Pixel coordinate grounding data
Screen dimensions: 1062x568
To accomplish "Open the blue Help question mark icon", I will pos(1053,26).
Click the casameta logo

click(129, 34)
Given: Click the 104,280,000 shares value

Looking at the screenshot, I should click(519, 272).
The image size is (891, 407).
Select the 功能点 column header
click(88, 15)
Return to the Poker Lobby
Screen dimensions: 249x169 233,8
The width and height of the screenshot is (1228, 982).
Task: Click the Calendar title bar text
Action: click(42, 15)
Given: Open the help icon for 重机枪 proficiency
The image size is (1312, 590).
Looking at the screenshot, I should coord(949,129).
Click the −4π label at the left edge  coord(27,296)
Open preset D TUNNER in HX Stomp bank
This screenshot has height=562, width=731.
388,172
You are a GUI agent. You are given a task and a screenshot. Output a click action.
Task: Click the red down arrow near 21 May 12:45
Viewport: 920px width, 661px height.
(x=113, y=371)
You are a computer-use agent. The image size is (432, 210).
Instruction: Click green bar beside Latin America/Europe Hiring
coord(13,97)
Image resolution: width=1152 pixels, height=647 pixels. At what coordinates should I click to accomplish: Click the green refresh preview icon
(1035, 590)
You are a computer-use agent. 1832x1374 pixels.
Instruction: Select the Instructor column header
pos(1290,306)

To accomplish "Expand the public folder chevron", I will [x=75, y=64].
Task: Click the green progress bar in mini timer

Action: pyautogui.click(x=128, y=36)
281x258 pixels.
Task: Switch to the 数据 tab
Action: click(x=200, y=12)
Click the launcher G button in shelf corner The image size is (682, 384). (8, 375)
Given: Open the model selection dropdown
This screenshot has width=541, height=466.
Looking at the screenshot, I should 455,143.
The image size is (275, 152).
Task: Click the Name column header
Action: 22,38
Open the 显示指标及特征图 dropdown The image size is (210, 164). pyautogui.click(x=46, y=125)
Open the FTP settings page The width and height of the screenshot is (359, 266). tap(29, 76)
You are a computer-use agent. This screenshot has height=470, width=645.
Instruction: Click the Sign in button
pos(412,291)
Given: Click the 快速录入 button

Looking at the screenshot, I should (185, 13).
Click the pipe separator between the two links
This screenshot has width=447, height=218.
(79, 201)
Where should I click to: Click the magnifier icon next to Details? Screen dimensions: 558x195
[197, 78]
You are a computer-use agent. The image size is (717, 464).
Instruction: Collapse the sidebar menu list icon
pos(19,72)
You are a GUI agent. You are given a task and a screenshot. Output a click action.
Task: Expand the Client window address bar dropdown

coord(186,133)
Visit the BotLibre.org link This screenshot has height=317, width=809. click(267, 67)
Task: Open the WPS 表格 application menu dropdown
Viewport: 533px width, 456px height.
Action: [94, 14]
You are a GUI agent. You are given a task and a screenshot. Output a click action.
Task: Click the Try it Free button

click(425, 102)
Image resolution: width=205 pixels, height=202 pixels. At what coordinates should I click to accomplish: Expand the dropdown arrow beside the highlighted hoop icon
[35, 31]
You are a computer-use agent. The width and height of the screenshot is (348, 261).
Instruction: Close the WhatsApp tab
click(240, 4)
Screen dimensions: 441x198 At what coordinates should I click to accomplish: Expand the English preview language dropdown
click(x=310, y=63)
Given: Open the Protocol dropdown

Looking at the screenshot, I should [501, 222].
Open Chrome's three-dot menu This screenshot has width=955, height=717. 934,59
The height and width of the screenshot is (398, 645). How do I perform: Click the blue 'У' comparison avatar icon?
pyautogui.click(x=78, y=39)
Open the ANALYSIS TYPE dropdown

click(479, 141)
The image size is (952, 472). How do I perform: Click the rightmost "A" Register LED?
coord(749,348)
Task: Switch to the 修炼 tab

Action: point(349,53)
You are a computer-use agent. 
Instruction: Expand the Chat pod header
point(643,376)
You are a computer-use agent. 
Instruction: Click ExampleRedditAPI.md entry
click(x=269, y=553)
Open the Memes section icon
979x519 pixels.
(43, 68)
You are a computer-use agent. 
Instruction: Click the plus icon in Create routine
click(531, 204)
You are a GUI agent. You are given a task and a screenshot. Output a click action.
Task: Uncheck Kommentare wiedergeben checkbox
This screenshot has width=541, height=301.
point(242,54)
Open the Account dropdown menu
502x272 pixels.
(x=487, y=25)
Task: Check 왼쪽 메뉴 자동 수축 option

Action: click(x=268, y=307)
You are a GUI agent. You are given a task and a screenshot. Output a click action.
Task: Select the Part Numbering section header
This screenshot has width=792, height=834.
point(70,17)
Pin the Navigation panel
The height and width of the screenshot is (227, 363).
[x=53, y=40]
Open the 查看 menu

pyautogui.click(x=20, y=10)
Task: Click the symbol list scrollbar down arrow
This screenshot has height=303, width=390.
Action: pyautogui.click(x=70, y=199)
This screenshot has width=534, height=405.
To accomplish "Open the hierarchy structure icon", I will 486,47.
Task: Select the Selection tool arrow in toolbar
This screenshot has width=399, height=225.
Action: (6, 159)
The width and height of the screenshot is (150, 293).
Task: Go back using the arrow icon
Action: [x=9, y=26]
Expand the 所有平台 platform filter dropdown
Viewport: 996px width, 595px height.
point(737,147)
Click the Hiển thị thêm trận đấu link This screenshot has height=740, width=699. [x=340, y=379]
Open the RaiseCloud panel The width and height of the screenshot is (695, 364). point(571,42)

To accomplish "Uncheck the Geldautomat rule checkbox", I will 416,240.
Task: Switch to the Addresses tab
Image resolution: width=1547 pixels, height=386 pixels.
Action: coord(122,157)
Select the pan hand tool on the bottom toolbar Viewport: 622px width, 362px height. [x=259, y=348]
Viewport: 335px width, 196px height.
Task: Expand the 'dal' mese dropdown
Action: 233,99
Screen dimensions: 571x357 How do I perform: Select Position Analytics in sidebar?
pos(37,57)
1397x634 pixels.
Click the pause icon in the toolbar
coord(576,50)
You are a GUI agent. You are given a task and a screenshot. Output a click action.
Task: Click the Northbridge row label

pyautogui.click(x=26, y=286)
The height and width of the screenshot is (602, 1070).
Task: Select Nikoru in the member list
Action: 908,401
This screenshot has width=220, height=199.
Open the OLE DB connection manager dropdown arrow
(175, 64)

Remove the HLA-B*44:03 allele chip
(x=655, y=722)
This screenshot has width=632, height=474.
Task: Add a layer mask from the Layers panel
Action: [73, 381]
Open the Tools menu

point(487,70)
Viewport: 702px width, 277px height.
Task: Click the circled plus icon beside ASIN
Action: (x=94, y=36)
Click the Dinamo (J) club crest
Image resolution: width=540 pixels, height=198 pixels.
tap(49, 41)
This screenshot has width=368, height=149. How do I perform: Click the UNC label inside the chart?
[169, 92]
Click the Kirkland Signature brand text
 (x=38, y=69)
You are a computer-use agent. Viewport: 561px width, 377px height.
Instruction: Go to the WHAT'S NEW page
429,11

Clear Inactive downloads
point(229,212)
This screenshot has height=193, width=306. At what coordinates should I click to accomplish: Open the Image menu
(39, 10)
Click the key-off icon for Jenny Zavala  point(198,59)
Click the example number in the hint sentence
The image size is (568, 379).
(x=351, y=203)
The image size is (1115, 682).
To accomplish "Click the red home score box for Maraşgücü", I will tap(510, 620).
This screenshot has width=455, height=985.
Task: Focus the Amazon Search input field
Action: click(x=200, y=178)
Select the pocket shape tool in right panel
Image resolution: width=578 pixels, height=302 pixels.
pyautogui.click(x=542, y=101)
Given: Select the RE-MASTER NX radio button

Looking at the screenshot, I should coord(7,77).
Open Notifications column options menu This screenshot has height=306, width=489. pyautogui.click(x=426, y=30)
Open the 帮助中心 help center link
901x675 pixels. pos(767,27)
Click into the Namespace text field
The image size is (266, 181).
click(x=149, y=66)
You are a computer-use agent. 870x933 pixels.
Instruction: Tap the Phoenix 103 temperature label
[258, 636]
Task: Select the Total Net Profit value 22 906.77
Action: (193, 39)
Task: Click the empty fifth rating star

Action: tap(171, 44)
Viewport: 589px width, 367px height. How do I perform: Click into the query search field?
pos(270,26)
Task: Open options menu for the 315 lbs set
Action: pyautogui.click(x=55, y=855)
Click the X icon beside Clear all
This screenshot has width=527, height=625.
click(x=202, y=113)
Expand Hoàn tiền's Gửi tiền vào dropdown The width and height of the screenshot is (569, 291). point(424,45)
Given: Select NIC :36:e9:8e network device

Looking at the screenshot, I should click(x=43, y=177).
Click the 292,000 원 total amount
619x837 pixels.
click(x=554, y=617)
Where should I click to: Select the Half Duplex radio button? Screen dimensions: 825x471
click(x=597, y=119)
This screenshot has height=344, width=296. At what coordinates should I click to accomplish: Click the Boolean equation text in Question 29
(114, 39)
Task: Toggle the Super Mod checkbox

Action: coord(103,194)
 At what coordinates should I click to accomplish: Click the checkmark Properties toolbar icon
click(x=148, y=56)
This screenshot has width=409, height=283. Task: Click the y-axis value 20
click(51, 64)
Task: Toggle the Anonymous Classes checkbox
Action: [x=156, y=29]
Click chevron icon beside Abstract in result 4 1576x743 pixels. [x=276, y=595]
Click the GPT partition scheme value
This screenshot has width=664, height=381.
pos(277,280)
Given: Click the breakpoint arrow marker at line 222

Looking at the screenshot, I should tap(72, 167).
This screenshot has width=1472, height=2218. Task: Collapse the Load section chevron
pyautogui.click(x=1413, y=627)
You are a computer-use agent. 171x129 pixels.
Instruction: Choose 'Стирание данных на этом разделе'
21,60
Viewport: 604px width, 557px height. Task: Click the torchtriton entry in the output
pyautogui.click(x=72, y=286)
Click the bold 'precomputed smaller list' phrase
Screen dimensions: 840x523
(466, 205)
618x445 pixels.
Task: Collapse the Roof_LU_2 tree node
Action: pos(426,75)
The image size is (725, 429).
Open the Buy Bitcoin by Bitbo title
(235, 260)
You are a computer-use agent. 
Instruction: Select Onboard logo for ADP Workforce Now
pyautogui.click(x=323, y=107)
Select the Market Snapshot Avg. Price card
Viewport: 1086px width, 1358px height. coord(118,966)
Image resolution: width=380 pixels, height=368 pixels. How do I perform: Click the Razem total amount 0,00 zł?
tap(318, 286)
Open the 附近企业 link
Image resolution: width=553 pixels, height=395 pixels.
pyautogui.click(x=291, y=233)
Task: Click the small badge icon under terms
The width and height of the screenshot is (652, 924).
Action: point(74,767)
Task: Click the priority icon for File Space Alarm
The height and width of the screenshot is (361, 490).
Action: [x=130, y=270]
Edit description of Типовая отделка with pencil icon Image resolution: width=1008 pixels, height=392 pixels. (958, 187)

- **Exercise aim**:
An exact copy of the data is needed, running from its first line through the line that holds "The image size is (891, 407).", and nothing beyond that.

- **Output for this exercise**:
Screen dimensions: 1062x568
To accomplish "Open the blue Help question mark icon", I will pos(1053,26).
Click the casameta logo

click(129, 34)
Given: Click the 104,280,000 shares value

Looking at the screenshot, I should click(519, 272).
The image size is (891, 407).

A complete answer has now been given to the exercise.